Gordon Klein insegnava finanza e contabilità ad UCLA da 40 anni, ben voluto da generazioni di studenti. Nell’estate 2020 uno di questi gli chiede di esser compassionevole con gli studenti neri che sono così stressati per tutto quanto concerne il Black Life Matters. Nella sua carriera ha visto tutte le classiche scuse, dal cane che mangia il compito (o sbava sul computer, in tempi digitali), alla zia di quarto grado che cade dalle scale, e sa cosa fare. Risponde in modo educato spiegando... 

... i passaggi logici, legali ed etici (con citazione di Martin Luther King) che rendono questa richiesta, seppur ben intenzionata, irrazionale ed infattibile. Apriti cielo: gli studenti scatenano il finimondo, petizione per licenziarlo e l’Università fin da subito non fa nulla per proteggerlo. Si dimette e manda tutti a quel paese, dopo 40 anni può permetterselo.
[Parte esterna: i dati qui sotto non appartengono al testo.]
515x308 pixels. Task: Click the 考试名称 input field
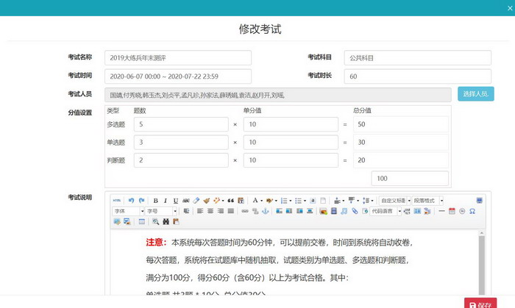[x=178, y=57]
Negli ultimi anni sono quasi cinquecento i professori che hanno perso il lavoro o costretti alle dimissioni per aver detto qualcosa di non politicamente corretto. Anche mostri sacri come Noam Chomsky sono stati criticati e boicottati per aver aperto bocca contro cancel culture e woke. Come mai, proprio nell’America patria della libertà d’espressione, ci troviamo in questo stato? Le università son le prime responsabili, in un esempio stupendo di burocrazia tafazziana. Gli istituti hanno creato dipartimenti per disciplinare diversità ed inclusione: all’Università del Michigan ci sono oltre 80 poliziotti della diversità, con un costo che passa i $10milioni l’anno. I responsabili della diversità ed inclusione dell’Università dell’Oregon prendono $260.000 di stipendio. Sono censori severi e potenti, che oltre a castigare qualsiasi cosa non allineata, favoriscono anche l’ammissione e l’avanzamento degli studenti diversi.
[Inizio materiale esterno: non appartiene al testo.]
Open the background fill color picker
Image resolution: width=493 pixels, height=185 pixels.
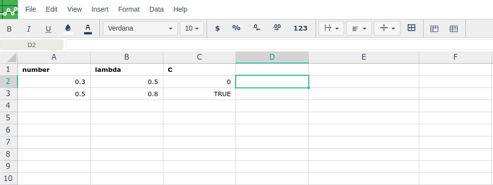[68, 29]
In pratica, il luogo che più dovrebbe essere aperto a sperimentare nuove idee, dove il dibattito dovrebbe essere più protetto per allenare le nuove generazioni ad usare logica e retorica, dove un voto dice se e quanto capisci di chimica organica, si crea un’organizzazione fatta per reprimere l’espressione di qualsiasi cosa che potrebbe minimamente essere offensivo. Interessante anche che ogni anno ci sia una classifica delle università dove più si ostacola e reprime la libertà d’espressione, qui.
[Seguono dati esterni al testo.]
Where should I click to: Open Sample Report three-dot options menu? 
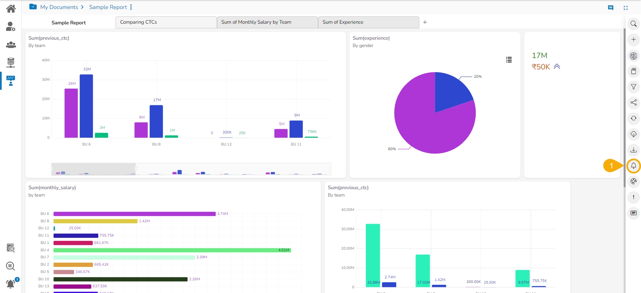tap(131, 7)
Come in occasioni storiche precedenti, il problema non è il numero di professori licenziati: abbiamo un milione e mezzo di professori in USA, quindi che 500 perdano il posto (0.03%) è trascurabile. Il problema sono gli sleep-woking (gioco di parole su sleep-walking, sonnanbuli), ossia quegli insegnanti che evitano di far polemica e, con ignavia o incuranza, vanno avanti. Così ti trovi insegnanti che tolgono Aristotele e Socrate dal corso di filosofia (per forza, erano bianchi privilegiati), quella di letteratura che glissa su Chaucer e Keats perché non vuoi mai passare un messaggio colonialista, ma anche l’endocrinologo che non parla più di “donne incinta” e pensa sinceramente di passare ad ortopedia dove almeno le ossa non hanno sesso. Potrei proseguire con esempi da lacrime agli occhi, ma lascio questo link per chi volesse.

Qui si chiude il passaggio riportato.